Most of us spend our days in environments that make us feel scattered. If you're an office worker, you're interrupted every three minutes on average, according to researchers at the School of Information and Computer Science at UC-Irvine. A related study showed that it can take 25 minutes to regain your concentration after each interruption, which means that brilliant train of thought you were riding might get permanently derailed.
Caught off guard, we drop everything to solve problems other people not only could but should handle. One quick question leads to another and another, and soon the day is shot.
Most people claim they give in to sudden requests because they hate letting others down. I say it's more about not disappointing ourselves: We're hooked on feeling needed. If we take a hard look at ourselves, we might see that we unwittingly encourage people to come to us for every little thing. Interruptions can also be a welcome distraction. Faced with an unpleasant task, we're more than happy to turn our attention elsewhere. Finally, we often don't say no because of simple disorganization. In a choppy and shapeless day, we handle disruption immediately because we figure, if not now, when?
While it's important to be reasonably accessible to the people you live and work with, you don't want to spend most of your waking hours in helper mode at the expense of completing your own critical tasks. Even if you're in crisis management or, for that matter, if you're a stay-at-home mom, you need to prioritize requests. Otherwise you get trapped in a whirlwind of multitasking where you start many things and finish nothing.
The first step in taking back control is to know exactly what you're up against. Track yourself for a week. For each interruption, note the time and the way it came about (via e-mail, telephone, or drop-by visitor). Include the interruptions you visited on yourself with incessant checking of e-mail, walks to the watercooler, and klatching with friends. Write down how long you spent on each, and grade it: A = critical and urgent; B = important, not urgent; C = unnecessary.
Add up the total minutes spent on A-level interruptions, and divide by five to get your daily average. That's the amount of time each day you must leave open for the inevitable crises that must be handled immediately.
You'll likely have two or three people who can break in anytime (your boss, one or two key colleagues, and perhaps your spouse or child). Postpone dealing with as many of the others as you can. Many issues are important (B level), but, as you'll see from your log, they can wait. The delay has a payoff: It allows you to prepare to respond in a more focused, efficient way.
Some interruptions are simply a waste of time, so your next step is to cut way down on them:
- Rearrange your space. If your office feels like Grand Central, make it less inviting. Close your door just enough to avoid eye contact with people passing by.

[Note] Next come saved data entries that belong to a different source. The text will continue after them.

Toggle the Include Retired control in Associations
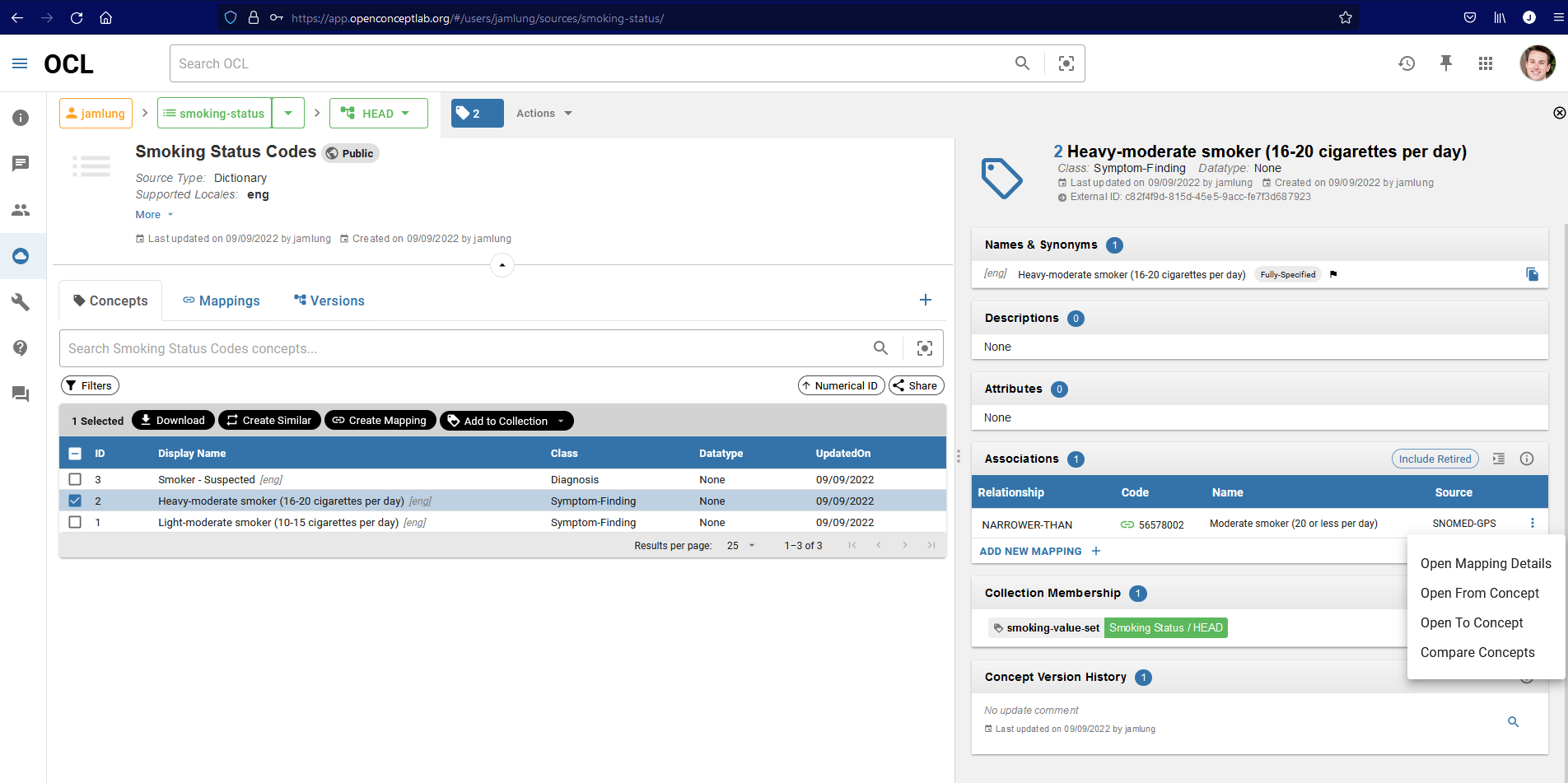point(1435,459)
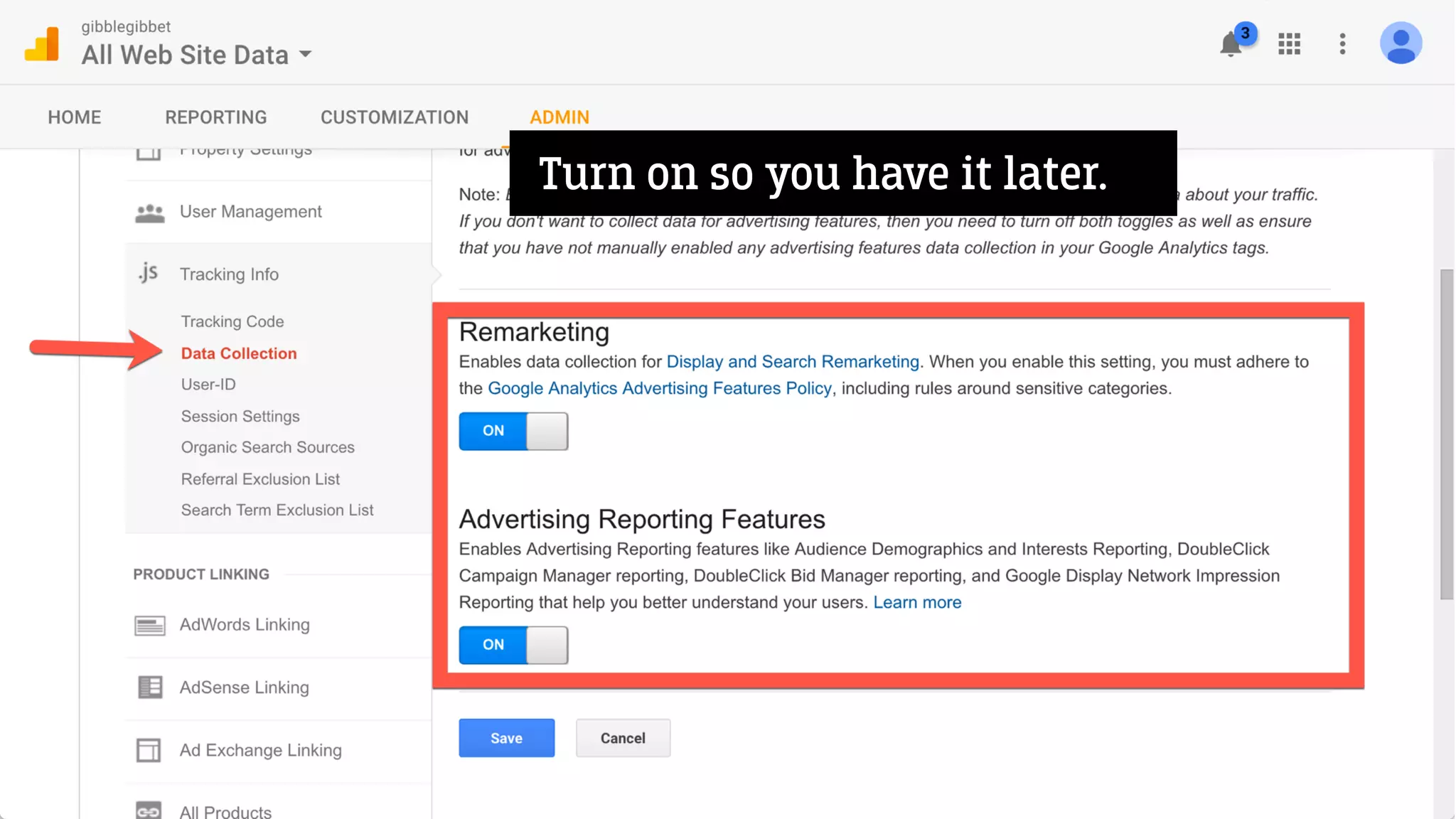Click the AdSense Linking icon
Image resolution: width=1456 pixels, height=819 pixels.
tap(149, 687)
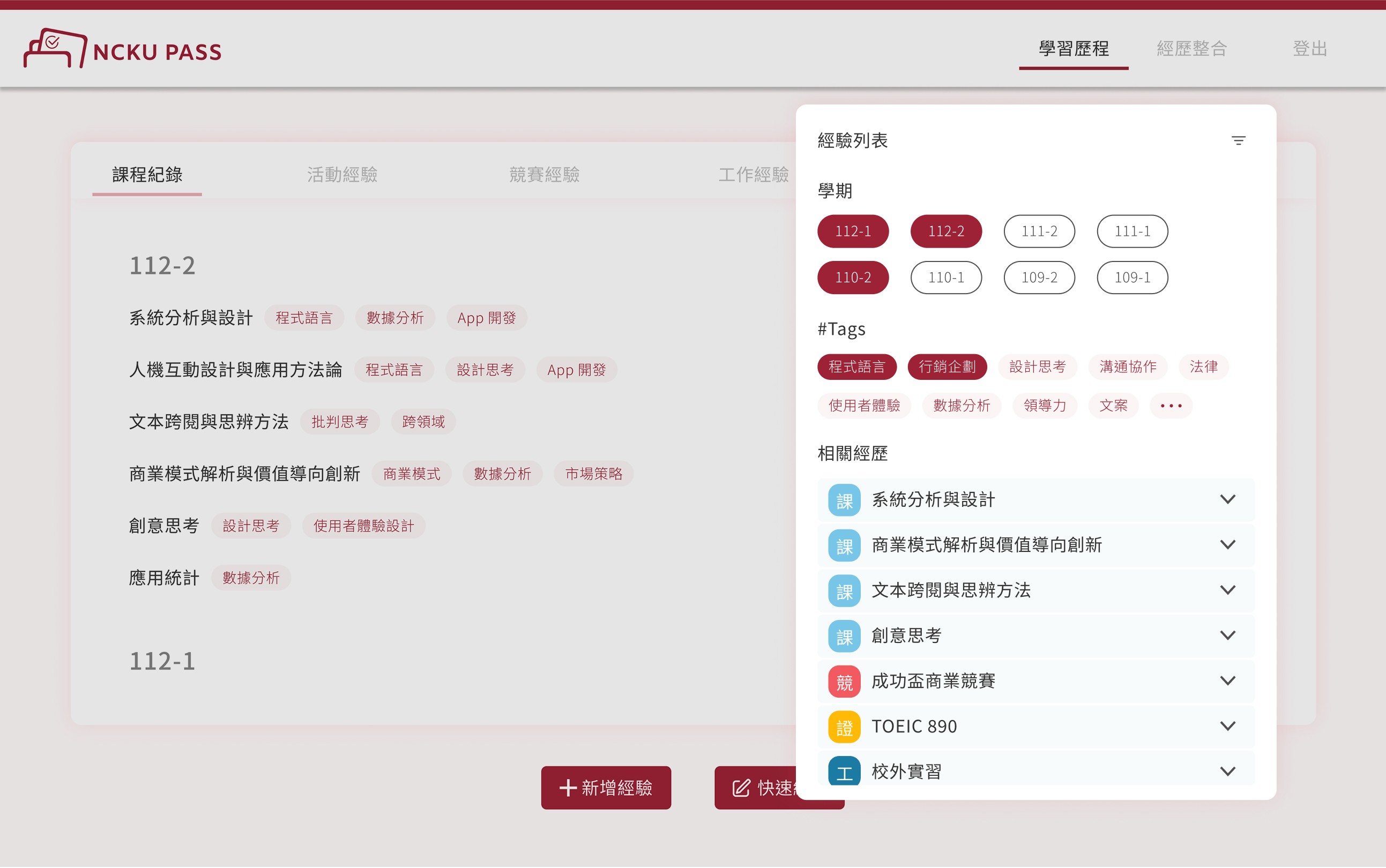Image resolution: width=1386 pixels, height=868 pixels.
Task: Click the red 競 icon for 成功盃商業競賽
Action: point(844,682)
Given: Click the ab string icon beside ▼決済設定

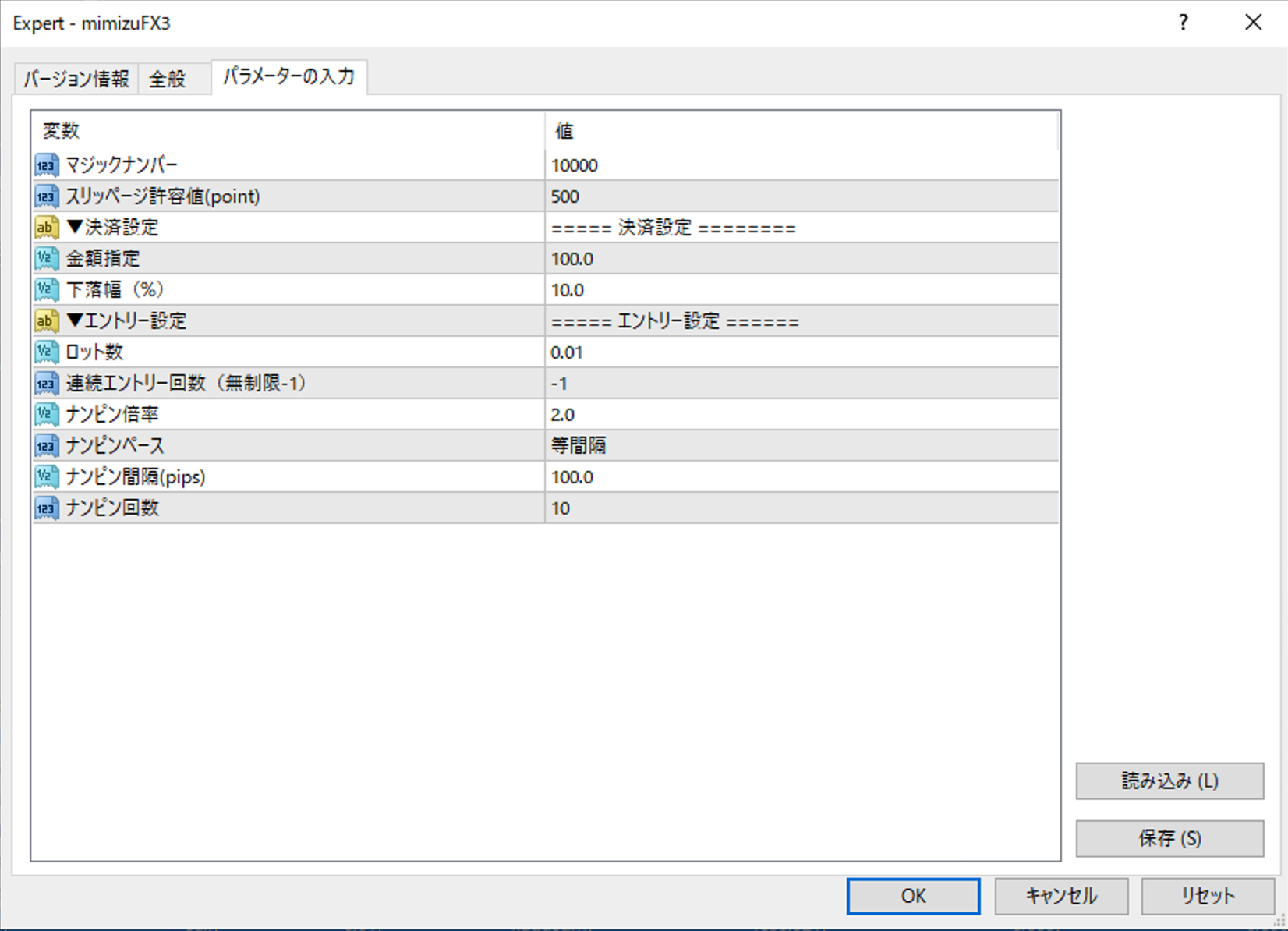Looking at the screenshot, I should (47, 227).
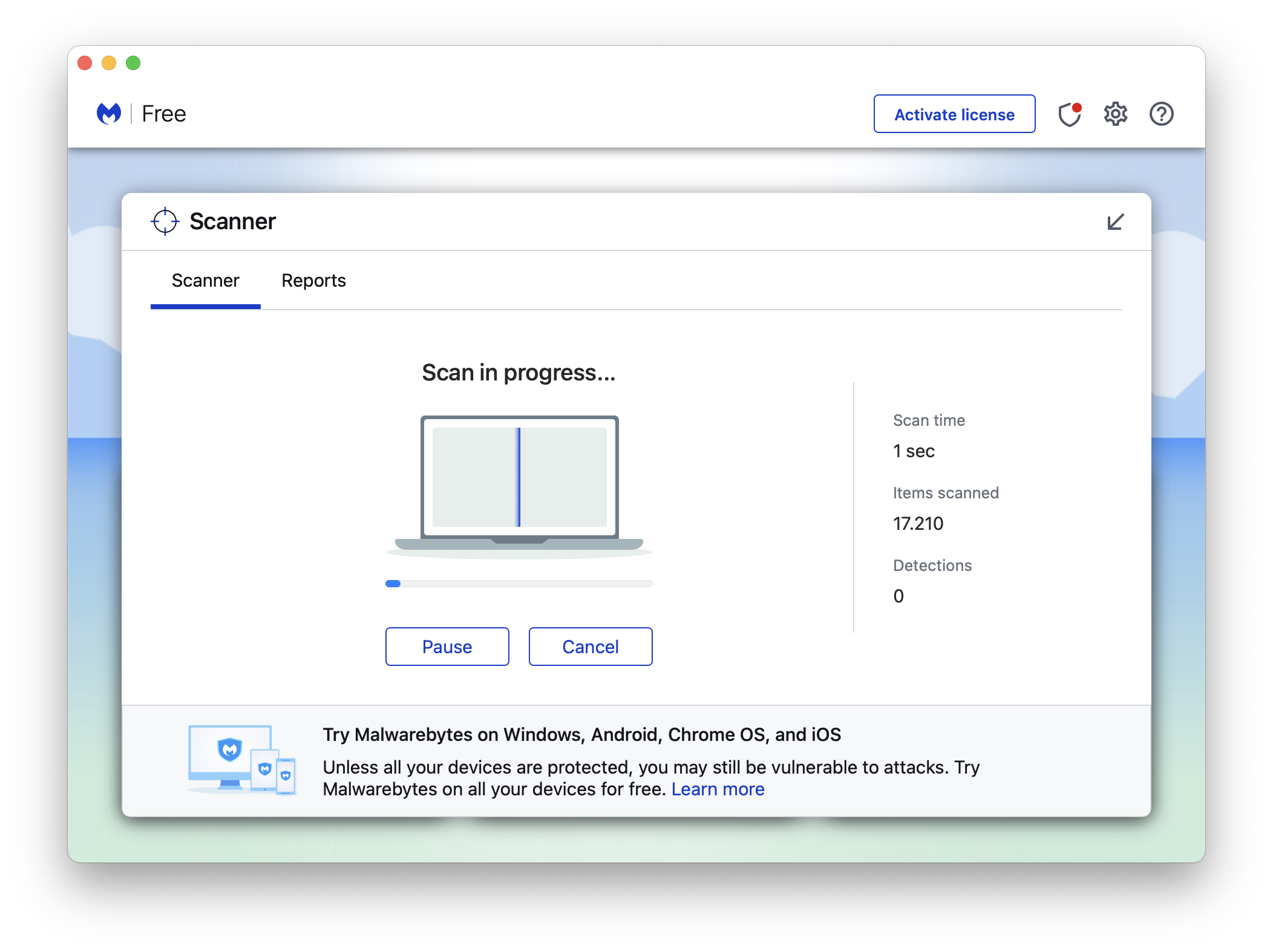
Task: Open the Learn more link
Action: [x=718, y=789]
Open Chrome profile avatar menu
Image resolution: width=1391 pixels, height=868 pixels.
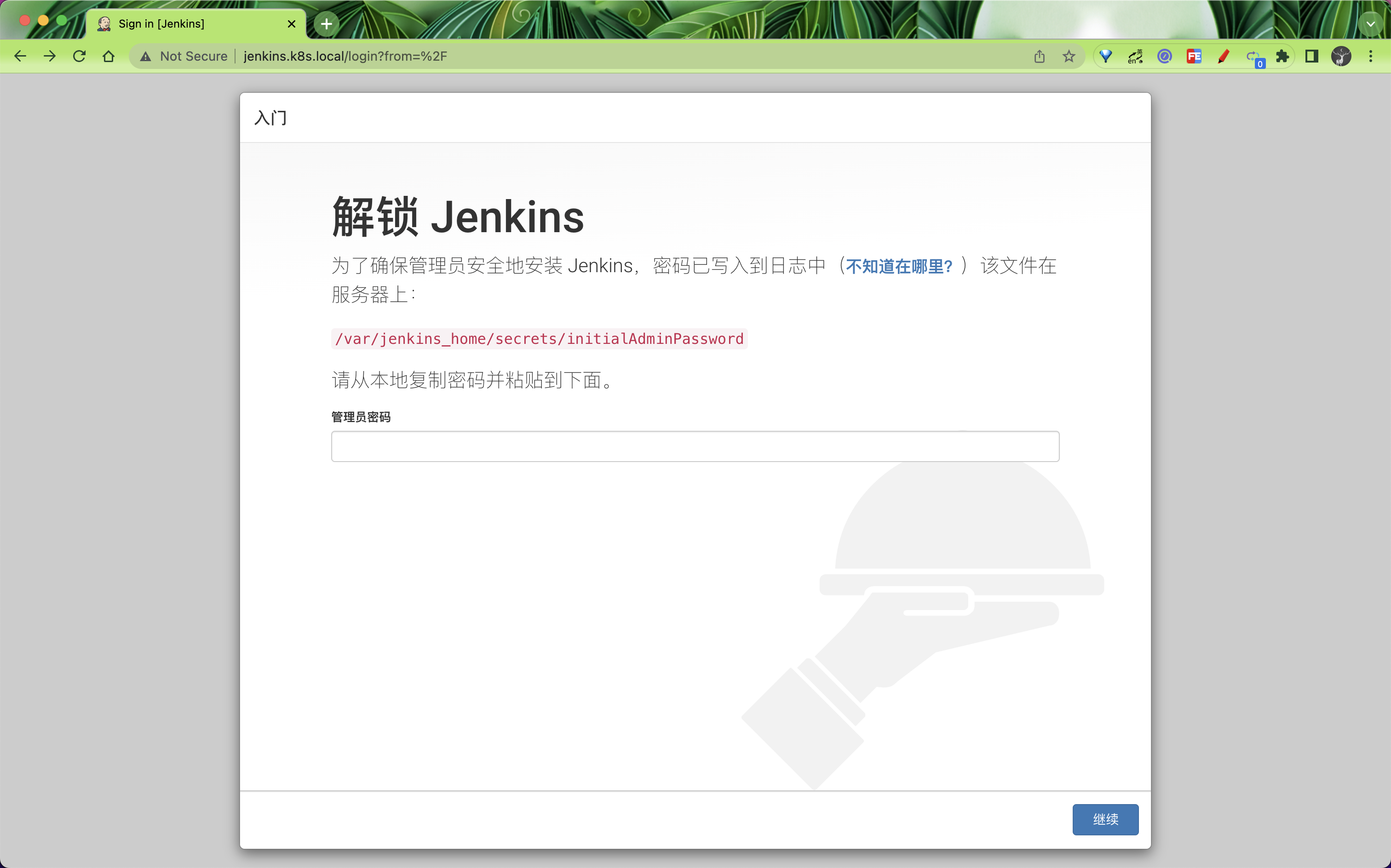click(x=1342, y=56)
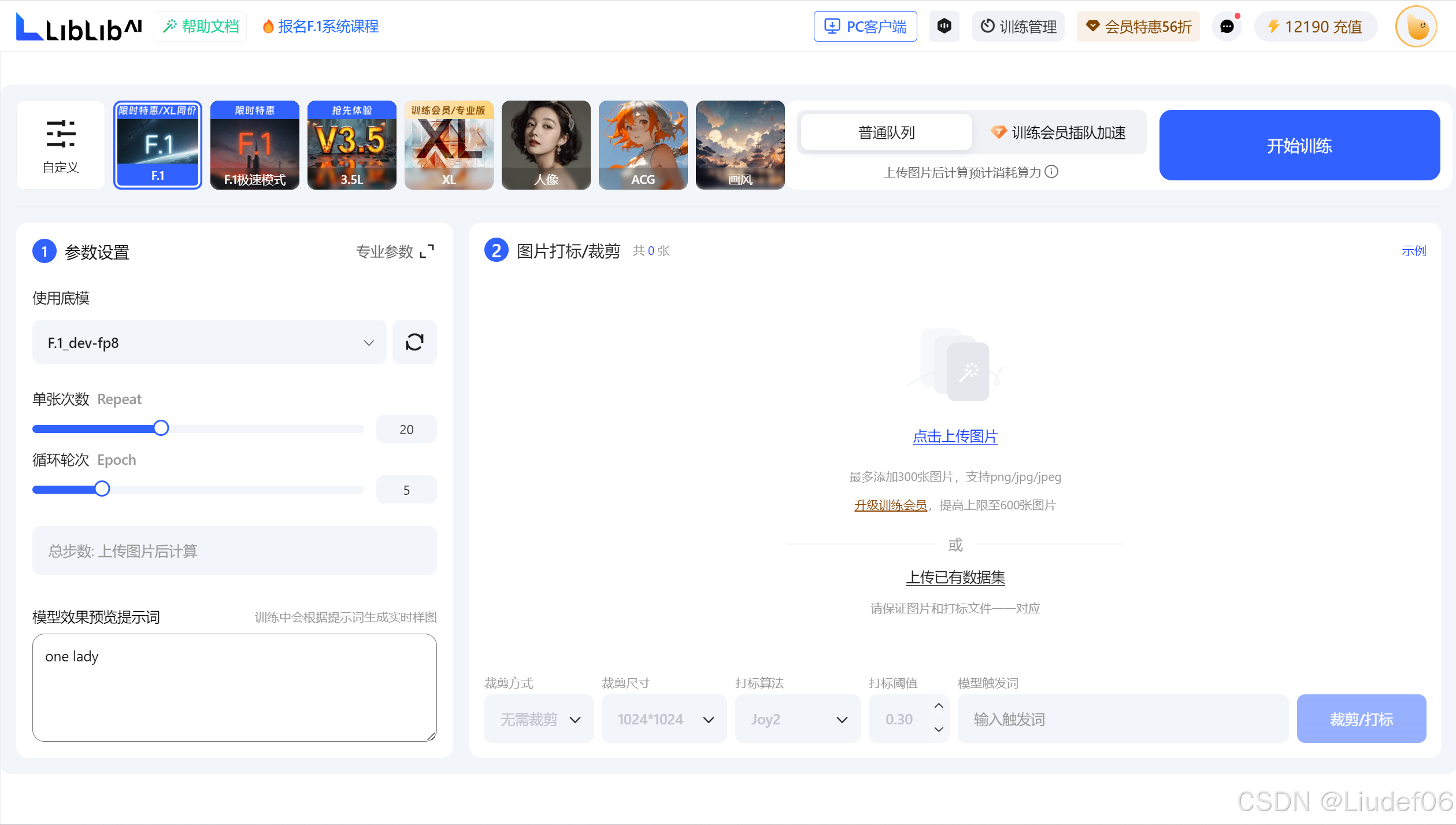Click the LibLib AI logo
The width and height of the screenshot is (1456, 825).
(x=79, y=27)
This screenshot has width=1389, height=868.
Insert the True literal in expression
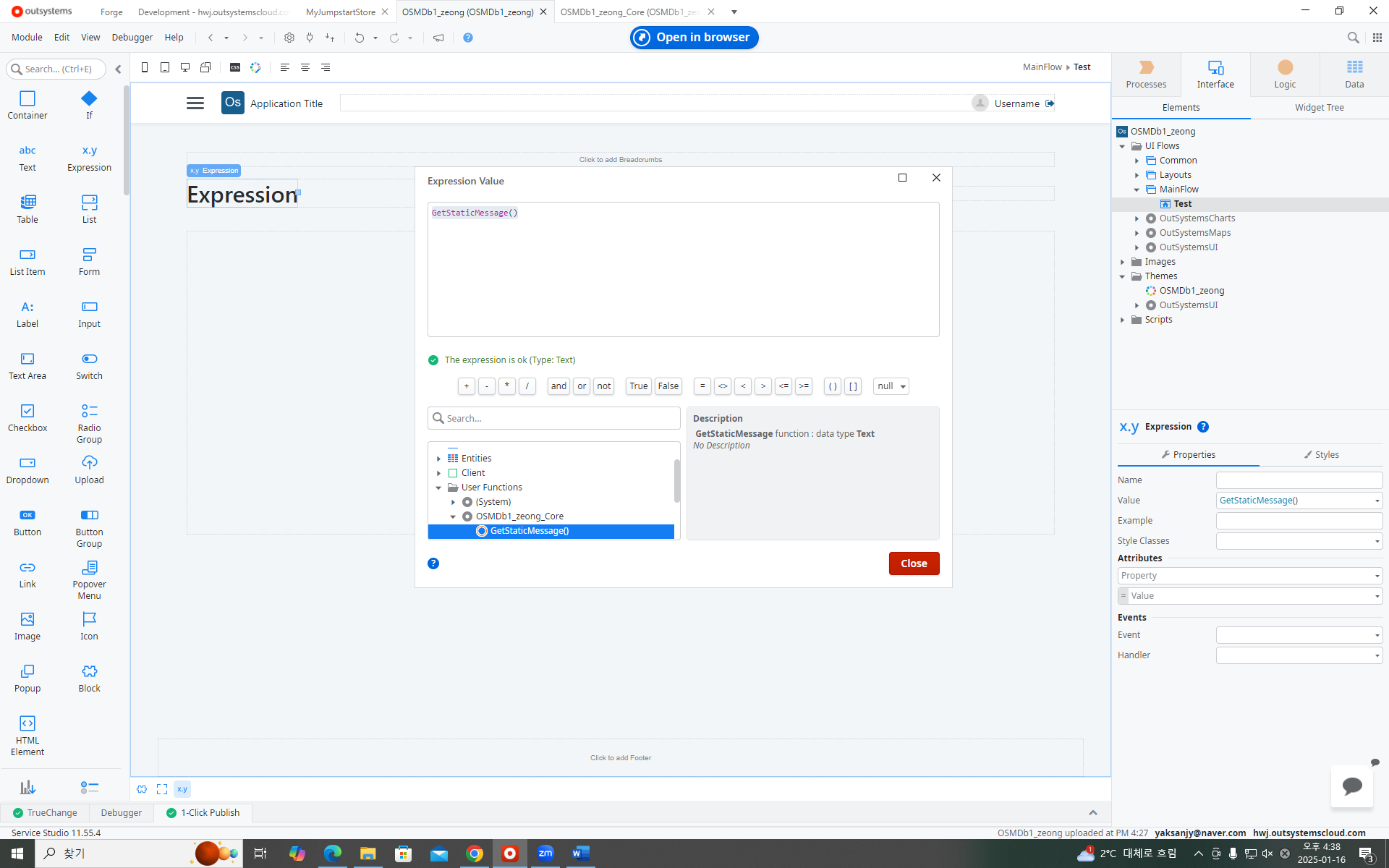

In a cubicle, move your chair or position a plant for a blocking effect.
- Break the e-addiction. Turn off your e-mail alert, and let voice mail pick up when you really need to concentrate. I highly recommend the radical concept of not checking e-mail for the first hour of the day. Instead, spend that time on your most imperative task. The sense of accomplishment you feel from knocking off that big to-do fuels you with energy all day long and lets you meet the demands of others less resentfully.
- If you're supervising people, empower them to make decisions so you're not constantly inundated with tiny questions and concerns. Be clear on the destination, but let people be creative on the path. Tell subordinates exactly which decisions they can make without you. If someone comes to you with a problem she could handle on her own, turn it back around. ("Can you make that call? I won't be able to get to it for two days" or "Come up with a few solutions, then let's meet.")
Third, although it might sound like an oxymoron, you can schedule interruptions:
- Establish several "open" times throughout the day when anyone can stop by—at your convenience. Try alternating one hour closed door, one hour open. In most situations, people are fine with waiting as long as they know when they will be heard.
- Begin the conversation with "What can I do for you?" rather than "How are you?" The latter is an invitation to chat. You want to get straight to the point.
- Ask how long each person will need. Fifteen minutes? A half hour? You can choose between setting up the meeting for later or saying something like, "Let's talk now; I've got a conference call in 20 minutes." This approach forces people to stick to the amount of time they've requested.
- Rehearse a few comfortable exit lines in case someone gets you at a bad moment. For example, "I'm in the middle of finishing a project; can we talk this afternoon?" or "I'd love to help you out, but this week is impossible."
- Even for people whose interruptions you take anytime, there's no offense in asking when they need the request filled. Within the hour? The day? You'll be surprised how often there's no rush.
Whenever you stop in the middle of completing a task, take a moment to jot down exactly what you'd planned to do next and how long it will take. For example, "Write closing paragraph: 30 minutes." If you're working on a document, put a bright-colored Post-it on the exact spot where you left off. This will make it easier to get reoriented.
Finally, don't respond to any interruption without first asking yourself the million dollar questions: Whom will you let down by saying yes? Did you also make a promise to someone else? Whose disappointed face can you tolerate least—the person's in front of you or your boss's?